The latest on omega-3s and heart health


The omega-3 supplements industry, who have an estimated global worth of £25 billion, took a serious hit recently when a Cochrane review squashed claims that they can protect you against heart disease. A lot of the attention-hungry headlines in the press were misleading and have left a lot of people confused. If you’re struggling to keep up, read below and we’ll break it down for you.


How reliable is this research?

This review looked at the results of over 100,000 people from 79 well designed studies, so it’s pretty reliable research. These studies looked at whether an omega-3 rich diet or supplement lowered the risk of heart disease. In short, they didn’t. But as always, there’s a little more to it.


What to keep in mind

If you take or have been taking omega-3 supplements there’s no need to worry. They’re not causing you any harm, they just probably have little or no benefit for your risk of heart disease.
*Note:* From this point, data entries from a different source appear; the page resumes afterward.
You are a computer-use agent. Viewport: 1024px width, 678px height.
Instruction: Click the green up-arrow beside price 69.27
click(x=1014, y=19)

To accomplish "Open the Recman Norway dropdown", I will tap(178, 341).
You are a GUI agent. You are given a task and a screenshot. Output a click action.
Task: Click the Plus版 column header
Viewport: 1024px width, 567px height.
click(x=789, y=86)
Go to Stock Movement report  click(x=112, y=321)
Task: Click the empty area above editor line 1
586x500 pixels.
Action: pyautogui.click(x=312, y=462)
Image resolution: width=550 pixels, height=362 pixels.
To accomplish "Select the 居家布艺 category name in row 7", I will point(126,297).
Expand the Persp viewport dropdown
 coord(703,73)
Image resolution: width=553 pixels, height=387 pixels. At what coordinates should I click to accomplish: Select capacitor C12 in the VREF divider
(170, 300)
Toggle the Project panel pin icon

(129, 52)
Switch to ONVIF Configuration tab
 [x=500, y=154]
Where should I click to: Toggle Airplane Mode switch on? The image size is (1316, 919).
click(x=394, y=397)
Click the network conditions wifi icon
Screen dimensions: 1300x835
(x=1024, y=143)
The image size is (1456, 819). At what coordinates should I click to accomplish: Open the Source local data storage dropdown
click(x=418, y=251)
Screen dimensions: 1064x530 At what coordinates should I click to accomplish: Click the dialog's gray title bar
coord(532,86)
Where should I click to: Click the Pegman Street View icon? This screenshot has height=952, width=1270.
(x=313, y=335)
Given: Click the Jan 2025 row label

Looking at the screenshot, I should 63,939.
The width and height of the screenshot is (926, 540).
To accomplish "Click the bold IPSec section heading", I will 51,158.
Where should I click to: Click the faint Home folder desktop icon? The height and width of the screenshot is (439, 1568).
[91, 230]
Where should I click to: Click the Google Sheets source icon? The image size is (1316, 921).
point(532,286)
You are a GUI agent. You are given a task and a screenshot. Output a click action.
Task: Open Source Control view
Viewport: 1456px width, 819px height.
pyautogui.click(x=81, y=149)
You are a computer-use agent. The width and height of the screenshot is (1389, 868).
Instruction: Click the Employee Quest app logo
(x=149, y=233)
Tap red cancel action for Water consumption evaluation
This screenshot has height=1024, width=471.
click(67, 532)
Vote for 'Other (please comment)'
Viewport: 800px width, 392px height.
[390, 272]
Most of the studies focused on omega-3 supplements, not omega-3 rich diets. This is a pretty big limitation because there are a lot of other studies that show populations that eat a lot of oily fish, which are high in omega-3s, have a lower risk of heart disease. It could be that the studies in this review can’t reproduce the same benefits in such a short amount of time or there are other factors linked to eating oily fish that haven't been identified. So you should definitely still aim to eat 1-2 portions of oily fish a week.

A lot of the studies also only looked at the effects of omega-3s in people who already had a history of heart disease. So more studies and reviews are needed to see the benefits of preventing heart disease in heart-healthy populations.

The studies were also mainly from high-income countries, where omega-3 rich foods might be a lot more abundant in the diet. So taking a supplement might have little benefit if you're already getting enough. But the outcome could be different in low-income countries where people might find it harder to get enough from their diet.


Is there still a case for omega-3 supplements?

Omega-3s are absolutely essential to your health — for example, they make up an important part of your cells and help you produce hormones. So if you think you’re not getting enough from your diet, a supplement might still be an option for you.

Also, omega-3 supplements might still help:

  • Reduce inflammation, improving arthritis symptoms

  • Reduce menstrual pain

  • Get rid of excess fat in the liver

  • Improve mood and reduce the symptoms of anxiety and depression

  • Prevent asthma in children

If you do decide to take a supplement, read our guide on how to choose the best one. And keep in mind that omega-3 supplements can interact with medications so speak with a health professional before starting.


In a nutshell

Heart disease is very complex and is influenced by a lot of different factors, like your diet and lifestyle. Unfortunately, omega-3 supplements probably won’t do much to protect you from a heart attack or stroke. But eating oily fish might still be beneficial for your heart — aim for 1-2 portions a week.